— START GIVEN DATA —

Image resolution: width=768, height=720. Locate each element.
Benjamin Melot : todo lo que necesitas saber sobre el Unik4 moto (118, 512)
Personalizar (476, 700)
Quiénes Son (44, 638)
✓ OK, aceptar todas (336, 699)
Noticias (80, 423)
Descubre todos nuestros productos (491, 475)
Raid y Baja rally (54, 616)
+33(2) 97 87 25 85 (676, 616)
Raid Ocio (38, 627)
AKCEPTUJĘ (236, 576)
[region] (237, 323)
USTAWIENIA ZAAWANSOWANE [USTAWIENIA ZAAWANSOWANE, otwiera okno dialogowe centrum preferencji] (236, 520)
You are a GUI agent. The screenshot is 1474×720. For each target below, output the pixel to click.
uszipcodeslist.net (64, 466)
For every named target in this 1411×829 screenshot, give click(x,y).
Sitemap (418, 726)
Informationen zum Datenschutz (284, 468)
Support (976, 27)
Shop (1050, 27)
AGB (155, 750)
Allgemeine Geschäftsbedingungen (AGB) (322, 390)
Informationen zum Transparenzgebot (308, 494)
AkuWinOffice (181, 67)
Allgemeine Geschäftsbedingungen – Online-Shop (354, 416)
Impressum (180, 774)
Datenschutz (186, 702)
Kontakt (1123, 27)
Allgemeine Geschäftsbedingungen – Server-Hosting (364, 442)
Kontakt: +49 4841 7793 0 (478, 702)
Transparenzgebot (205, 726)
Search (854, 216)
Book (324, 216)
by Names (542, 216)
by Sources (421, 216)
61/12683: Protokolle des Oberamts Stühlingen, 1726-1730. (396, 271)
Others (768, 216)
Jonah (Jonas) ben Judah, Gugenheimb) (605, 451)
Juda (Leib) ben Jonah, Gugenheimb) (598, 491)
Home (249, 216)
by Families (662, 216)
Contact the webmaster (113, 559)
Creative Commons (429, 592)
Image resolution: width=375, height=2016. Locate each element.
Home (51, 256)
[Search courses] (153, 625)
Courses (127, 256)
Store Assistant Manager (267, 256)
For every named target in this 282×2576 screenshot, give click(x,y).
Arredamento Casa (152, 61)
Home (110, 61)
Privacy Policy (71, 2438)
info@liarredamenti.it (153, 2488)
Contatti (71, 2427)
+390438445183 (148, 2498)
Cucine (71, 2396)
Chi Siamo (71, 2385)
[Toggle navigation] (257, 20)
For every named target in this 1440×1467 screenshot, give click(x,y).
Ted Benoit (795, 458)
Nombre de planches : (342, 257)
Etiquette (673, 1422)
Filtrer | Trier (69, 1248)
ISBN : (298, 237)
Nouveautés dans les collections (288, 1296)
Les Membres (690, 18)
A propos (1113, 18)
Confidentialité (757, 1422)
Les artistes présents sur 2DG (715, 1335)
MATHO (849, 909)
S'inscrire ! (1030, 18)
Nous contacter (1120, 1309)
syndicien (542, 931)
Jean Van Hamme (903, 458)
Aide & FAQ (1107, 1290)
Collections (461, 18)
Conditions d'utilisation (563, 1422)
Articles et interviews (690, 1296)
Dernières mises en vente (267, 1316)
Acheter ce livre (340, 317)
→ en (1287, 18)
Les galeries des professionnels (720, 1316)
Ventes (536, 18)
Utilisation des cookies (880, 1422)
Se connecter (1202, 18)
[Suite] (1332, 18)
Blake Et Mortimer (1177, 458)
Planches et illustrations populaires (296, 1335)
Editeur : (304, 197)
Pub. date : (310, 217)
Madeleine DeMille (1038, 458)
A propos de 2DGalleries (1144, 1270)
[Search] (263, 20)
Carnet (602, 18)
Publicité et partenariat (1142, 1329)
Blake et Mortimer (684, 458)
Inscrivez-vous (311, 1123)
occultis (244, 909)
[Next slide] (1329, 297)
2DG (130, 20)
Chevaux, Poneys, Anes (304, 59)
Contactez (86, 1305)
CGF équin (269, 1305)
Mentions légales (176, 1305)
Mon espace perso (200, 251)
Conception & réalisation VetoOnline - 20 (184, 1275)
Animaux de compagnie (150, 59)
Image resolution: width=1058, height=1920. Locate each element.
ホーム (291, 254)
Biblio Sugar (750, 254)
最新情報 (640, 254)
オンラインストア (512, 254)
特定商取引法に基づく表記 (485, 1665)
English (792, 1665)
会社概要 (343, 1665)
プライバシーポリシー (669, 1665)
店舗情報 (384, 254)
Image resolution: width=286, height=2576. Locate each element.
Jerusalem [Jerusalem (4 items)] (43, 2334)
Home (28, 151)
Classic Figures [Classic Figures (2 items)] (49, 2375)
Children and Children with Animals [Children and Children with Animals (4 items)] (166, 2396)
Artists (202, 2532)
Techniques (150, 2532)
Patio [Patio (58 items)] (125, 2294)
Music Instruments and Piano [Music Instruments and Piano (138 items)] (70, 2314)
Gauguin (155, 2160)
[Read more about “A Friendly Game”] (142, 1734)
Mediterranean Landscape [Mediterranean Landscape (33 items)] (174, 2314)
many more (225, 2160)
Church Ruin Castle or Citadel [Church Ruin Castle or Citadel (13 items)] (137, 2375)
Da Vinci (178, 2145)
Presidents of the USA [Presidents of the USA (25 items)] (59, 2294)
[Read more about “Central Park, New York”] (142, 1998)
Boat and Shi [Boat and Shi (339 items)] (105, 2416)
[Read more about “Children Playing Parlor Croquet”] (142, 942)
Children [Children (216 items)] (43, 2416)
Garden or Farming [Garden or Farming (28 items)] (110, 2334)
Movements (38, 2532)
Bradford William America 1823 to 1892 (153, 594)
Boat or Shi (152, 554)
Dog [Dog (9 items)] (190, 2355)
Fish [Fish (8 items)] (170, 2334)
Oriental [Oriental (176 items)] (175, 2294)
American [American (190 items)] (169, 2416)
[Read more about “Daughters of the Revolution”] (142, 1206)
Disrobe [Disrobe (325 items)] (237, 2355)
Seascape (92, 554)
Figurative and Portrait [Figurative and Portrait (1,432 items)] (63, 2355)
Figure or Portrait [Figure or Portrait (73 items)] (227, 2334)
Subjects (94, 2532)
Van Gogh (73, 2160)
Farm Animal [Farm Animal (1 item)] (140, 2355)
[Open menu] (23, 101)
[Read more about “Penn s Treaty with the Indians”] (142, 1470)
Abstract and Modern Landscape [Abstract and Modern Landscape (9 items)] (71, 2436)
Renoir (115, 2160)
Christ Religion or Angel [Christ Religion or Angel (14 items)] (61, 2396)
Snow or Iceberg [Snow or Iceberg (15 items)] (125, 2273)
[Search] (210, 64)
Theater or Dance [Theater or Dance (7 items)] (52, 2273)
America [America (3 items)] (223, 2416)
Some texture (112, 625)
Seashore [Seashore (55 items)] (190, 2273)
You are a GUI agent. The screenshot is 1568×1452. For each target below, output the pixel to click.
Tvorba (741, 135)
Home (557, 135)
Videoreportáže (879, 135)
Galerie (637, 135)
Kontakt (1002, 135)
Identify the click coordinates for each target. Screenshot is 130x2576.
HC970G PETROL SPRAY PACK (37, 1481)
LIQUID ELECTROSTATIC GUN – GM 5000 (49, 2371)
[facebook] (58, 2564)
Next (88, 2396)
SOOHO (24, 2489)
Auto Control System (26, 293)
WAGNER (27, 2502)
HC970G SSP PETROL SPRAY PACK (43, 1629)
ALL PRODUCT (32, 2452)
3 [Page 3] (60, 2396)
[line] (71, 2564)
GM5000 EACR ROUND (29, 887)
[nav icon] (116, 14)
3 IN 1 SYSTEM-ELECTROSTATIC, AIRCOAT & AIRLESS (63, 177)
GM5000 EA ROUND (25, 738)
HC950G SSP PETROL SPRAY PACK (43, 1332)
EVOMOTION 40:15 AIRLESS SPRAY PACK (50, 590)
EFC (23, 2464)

— END GIVEN DATA —

INSTRUCTIONS FOR THE TASK - Count the lines above that contain the string "PACK" and give only that number.

PROBLEM SOLUTION - 4